Reproduce the entries. Each one must match the original exactly.

[[ DATASET ENTRIES open ]]

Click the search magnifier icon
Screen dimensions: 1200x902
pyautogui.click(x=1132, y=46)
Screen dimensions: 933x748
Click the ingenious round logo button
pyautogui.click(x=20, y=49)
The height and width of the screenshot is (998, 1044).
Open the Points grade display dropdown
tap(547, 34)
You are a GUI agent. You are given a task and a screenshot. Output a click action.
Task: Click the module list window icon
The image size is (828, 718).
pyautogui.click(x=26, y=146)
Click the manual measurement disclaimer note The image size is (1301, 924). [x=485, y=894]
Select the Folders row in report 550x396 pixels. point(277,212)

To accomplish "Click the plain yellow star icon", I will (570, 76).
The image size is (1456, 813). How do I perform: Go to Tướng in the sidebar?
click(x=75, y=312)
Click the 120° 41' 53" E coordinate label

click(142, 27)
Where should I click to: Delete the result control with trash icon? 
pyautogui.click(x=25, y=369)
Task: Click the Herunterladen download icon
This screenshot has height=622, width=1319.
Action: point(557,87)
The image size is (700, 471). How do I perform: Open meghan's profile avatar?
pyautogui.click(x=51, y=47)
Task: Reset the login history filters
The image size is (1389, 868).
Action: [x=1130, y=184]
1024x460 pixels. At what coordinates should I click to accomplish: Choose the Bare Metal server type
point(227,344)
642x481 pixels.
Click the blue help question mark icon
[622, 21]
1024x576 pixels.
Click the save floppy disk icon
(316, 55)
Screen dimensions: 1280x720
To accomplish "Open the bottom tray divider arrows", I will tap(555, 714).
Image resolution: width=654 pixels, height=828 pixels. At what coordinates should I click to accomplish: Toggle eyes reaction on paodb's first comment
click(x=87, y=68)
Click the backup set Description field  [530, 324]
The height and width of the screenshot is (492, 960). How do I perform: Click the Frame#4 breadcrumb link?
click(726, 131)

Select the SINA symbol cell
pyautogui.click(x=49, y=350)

[[ DATASET ENTRIES closed ]]

→ **WORKED SOLUTION**
Click the search magnifier icon
Screen dimensions: 1200x902
pyautogui.click(x=1132, y=46)
Screen dimensions: 933x748
Click the ingenious round logo button
pyautogui.click(x=20, y=49)
The height and width of the screenshot is (998, 1044).
Open the Points grade display dropdown
tap(547, 34)
You are a GUI agent. You are given a task and a screenshot. Output a click action.
Task: Click the module list window icon
The image size is (828, 718).
pyautogui.click(x=26, y=146)
Click the manual measurement disclaimer note The image size is (1301, 924). [x=485, y=894]
Select the Folders row in report 550x396 pixels. point(277,212)

To accomplish "Click the plain yellow star icon", I will (570, 76).
The image size is (1456, 813). How do I perform: Go to Tướng in the sidebar?
click(x=75, y=312)
Click the 120° 41' 53" E coordinate label

click(142, 27)
Where should I click to: Delete the result control with trash icon? 
pyautogui.click(x=25, y=369)
Task: Click the Herunterladen download icon
This screenshot has height=622, width=1319.
Action: point(557,87)
The image size is (700, 471). How do I perform: Open meghan's profile avatar?
pyautogui.click(x=51, y=47)
Task: Reset the login history filters
The image size is (1389, 868).
Action: [x=1130, y=184]
1024x460 pixels. At what coordinates should I click to accomplish: Choose the Bare Metal server type
point(227,344)
642x481 pixels.
Click the blue help question mark icon
[622, 21]
1024x576 pixels.
Click the save floppy disk icon
(316, 55)
Screen dimensions: 1280x720
To accomplish "Open the bottom tray divider arrows", I will tap(555, 714).
Image resolution: width=654 pixels, height=828 pixels. At what coordinates should I click to accomplish: Toggle eyes reaction on paodb's first comment
click(x=87, y=68)
Click the backup set Description field  [530, 324]
The height and width of the screenshot is (492, 960). How do I perform: Click the Frame#4 breadcrumb link?
click(726, 131)

Select the SINA symbol cell
pyautogui.click(x=49, y=350)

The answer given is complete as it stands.